Le CHL, comme les autres hôpitaux du monde confrontés au Covid-19, ne ferme pas les yeux sur de nouvelles manières de traiter les patients les plus atteints. «Il n’y a malheureusement pas de traitement miracle, mais quand même des pistes prometteuses, des études cliniques qui vont se mettre en place dans les prochains jours. Nous appliquons aussi des traitements probatoires parce que nous avons des indices montrant que cela pourra avoir un effet bénéfique. Si on attend des traitements ‘evidence-based’, cela arrivera trop tard. Il faut toujours rester responsable et très vigilant et bien mesurer les risques et bénéfices de ce que l’on fait. Nous en saurons plus dans les prochains jours.»

Briser la chaîne de transmission

Et tant qu’aucun traitement viable n’est confirmé, l’injonction de rester à la maison, il le répète, demeure «la stratégie la plus importante» pour limiter le nombre d’infections et de victimes. «Rester à la maison, c’est essayer de ne pas créer de nouvelles infections, car le taux de nouvelles infections est directement proportionnel au taux d’hospitalisation, lui-même directement proportionnel au taux de réanimation et de ventilation longue durée. Et dans n’importe quel pays au monde, les moyens ne sont pas infinis pour y faire face.

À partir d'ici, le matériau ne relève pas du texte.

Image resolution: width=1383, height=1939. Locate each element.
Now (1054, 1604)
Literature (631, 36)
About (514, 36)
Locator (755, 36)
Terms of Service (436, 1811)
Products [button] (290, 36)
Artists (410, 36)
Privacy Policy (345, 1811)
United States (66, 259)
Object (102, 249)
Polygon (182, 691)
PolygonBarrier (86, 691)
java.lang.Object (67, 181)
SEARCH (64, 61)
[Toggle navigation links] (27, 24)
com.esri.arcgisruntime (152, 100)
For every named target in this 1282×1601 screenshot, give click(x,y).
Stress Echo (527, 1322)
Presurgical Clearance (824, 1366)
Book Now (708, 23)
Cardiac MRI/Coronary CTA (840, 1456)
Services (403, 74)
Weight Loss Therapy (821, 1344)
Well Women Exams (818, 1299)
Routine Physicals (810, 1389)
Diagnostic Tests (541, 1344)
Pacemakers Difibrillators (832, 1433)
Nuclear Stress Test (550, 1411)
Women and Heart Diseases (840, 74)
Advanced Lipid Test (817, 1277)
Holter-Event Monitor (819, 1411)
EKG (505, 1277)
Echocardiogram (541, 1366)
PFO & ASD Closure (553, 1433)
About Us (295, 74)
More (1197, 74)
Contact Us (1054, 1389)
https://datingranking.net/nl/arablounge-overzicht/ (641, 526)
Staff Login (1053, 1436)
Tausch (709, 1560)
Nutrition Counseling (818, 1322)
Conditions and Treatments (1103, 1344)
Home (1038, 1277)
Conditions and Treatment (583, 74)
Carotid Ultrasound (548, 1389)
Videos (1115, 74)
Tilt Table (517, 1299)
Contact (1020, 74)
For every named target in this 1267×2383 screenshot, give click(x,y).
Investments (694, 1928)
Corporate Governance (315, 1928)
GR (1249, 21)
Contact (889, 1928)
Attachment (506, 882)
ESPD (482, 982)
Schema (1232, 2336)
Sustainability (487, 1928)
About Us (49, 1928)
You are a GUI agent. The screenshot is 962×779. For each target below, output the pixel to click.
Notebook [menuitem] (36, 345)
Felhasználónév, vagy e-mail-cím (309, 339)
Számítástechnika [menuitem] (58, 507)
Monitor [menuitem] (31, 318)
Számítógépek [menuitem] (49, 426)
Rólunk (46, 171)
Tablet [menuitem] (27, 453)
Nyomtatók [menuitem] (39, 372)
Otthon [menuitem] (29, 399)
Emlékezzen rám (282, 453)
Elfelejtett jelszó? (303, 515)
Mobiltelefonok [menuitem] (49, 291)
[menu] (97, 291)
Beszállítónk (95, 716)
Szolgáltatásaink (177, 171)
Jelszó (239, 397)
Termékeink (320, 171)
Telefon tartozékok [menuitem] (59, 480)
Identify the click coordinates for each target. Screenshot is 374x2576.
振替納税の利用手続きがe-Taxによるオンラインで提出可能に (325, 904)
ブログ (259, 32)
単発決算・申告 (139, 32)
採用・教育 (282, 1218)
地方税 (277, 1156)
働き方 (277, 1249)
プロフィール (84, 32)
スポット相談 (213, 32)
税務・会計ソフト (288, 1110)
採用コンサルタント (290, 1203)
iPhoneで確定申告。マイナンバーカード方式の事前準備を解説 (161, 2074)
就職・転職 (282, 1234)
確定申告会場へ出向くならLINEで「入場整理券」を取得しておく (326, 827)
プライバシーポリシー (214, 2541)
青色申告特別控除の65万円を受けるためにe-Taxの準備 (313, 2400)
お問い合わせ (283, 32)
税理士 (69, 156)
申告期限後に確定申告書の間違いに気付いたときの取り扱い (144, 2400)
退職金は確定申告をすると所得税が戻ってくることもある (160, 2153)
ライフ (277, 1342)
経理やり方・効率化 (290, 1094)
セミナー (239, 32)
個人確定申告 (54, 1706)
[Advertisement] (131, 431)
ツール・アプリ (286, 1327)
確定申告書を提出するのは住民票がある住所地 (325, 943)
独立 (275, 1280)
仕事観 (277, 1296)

Il faut briser la chaîne de transmission.»

Chargé d’une lourde responsabilité, le Dr Nati n’a pas non plus hésité à intervenir sur les réseaux sociaux pour rappeler les résidents à l’ordre et les prier de respecter l’injonction de rester à la maison. «Ce n’était pas un rappel à l’ordre, mais un appel à l’aide, corrige-t-il, parce que nous n’arriverons pas à aider la population sans son aide. J’ai écrit ce message parce que j’étais vraiment très inquiet. Nous allions vers une catastrophe qui pouvait être évitée.»

Cet appel, rejoint aussi par les soignants du CHL, a fini par être entendu. «J’ai quand même l’impression que les mesures de confinement sont respectées. La vie s’est effectivement ralentie, les contacts diminuent. Je pense que la population a pris la mesure de l’enjeu, qui est collectif. Les sociétés qui ne sont pas solidaires sortiront perdantes de cette pandémie. Les responsables politiques qui ne prennent pas de mesures, certes désagréables aux yeux des électeurs et lourdes de conséquences pour l’économie, sont ceux qui seront ensuite coupables d’avoir mis leur population dans la misère.»

Le Dr Nati suit à la lettre ses propres conseils. «Je reste seul dans mon bureau, ce qui me permet d’enlever mon masque. Je m’entretiens avec les personnes plutôt par téléphone, par SMS ou par e-mail et quand je sors, je mets mon masque. J’évite autant que possible tout contact avec des personnes.» De retour chez lui, pas de série télé pour se détendre. «Je n’arrive pas à me détendre puisque je suis trop fixé sur tout ce qu’il faut régler. Je regarde les nouvelles sur ce qui se passe dans les autres pays afin d’essayer d’en apprendre davantage sur l’évolution de l’épidémie.» Un quotidien qui est donc dédié à 100% au coronavirus, pour plusieurs semaines encore.